Easy Death (written in 1960 and first performed at Oxford) focuses mainly on the pernicious effects of desire or craving. Desire causes suffering and leads to despair, and reliance on gadgets or contrivances to save labor or to conquer nature destroys one's ability to become one with nature's rhythms. Moreover, individual desire can be the root cause of aggregate desire, which results in strife between nations. At the beginning of the play Steve speaks briefly at a rally for Speak for Peace, indicating that, if we could overcome our urge to want things, we would not have any reason to fight wars. Yet, he acknowledges, any form of desire, even desire for such worthwhile ends as peace and social justice, leads to pain and despair, and therefore his own desires seem to be bent on self-annihilation.

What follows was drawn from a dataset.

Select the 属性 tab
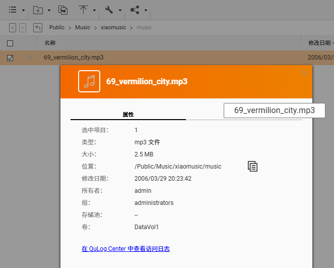Screen dimensions: 334x268 pyautogui.click(x=128, y=115)
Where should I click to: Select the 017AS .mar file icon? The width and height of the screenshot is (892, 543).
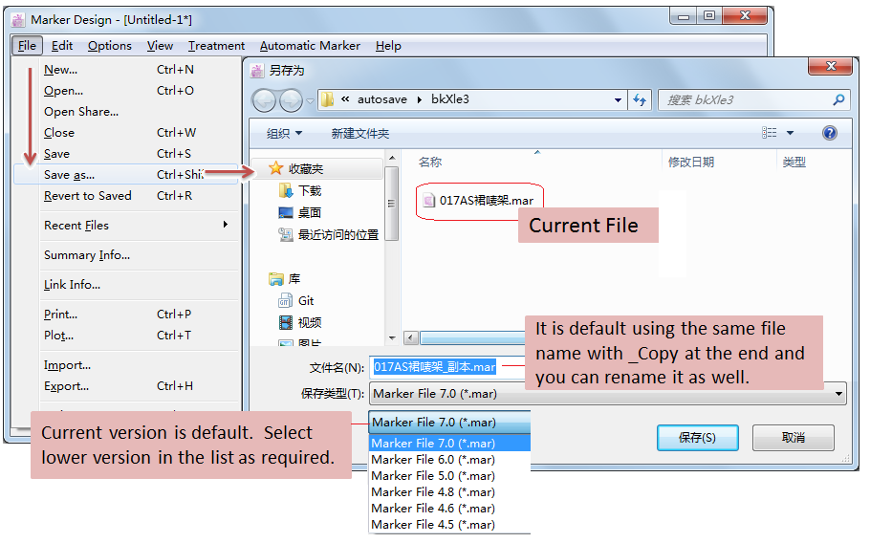(429, 201)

Indeed, when one of the other Speak-for-Peace speakers contends that in a nuclear war all life would end, Steve seems pleased with that prospect. Because of his realization, he supports the Fanatic's apocalyptic “Kill for Peace” campaign and, indeed, wants to be the Fanatic's first victim: “I might not have chosen it [life] if I could have started wandering from life to death and back; I might have settled somewhere else, in nothing out of life, not nothing in it” (42). Although committing suicide to avoid the endless cycles of rebirth (Buddhism, Hinduism) or yin/yang (Taoism) is frowned upon, Steve's desire to settle “somewhere in nothing out of life,” beyond desire, is, broadly speaking, the goal of all three religions.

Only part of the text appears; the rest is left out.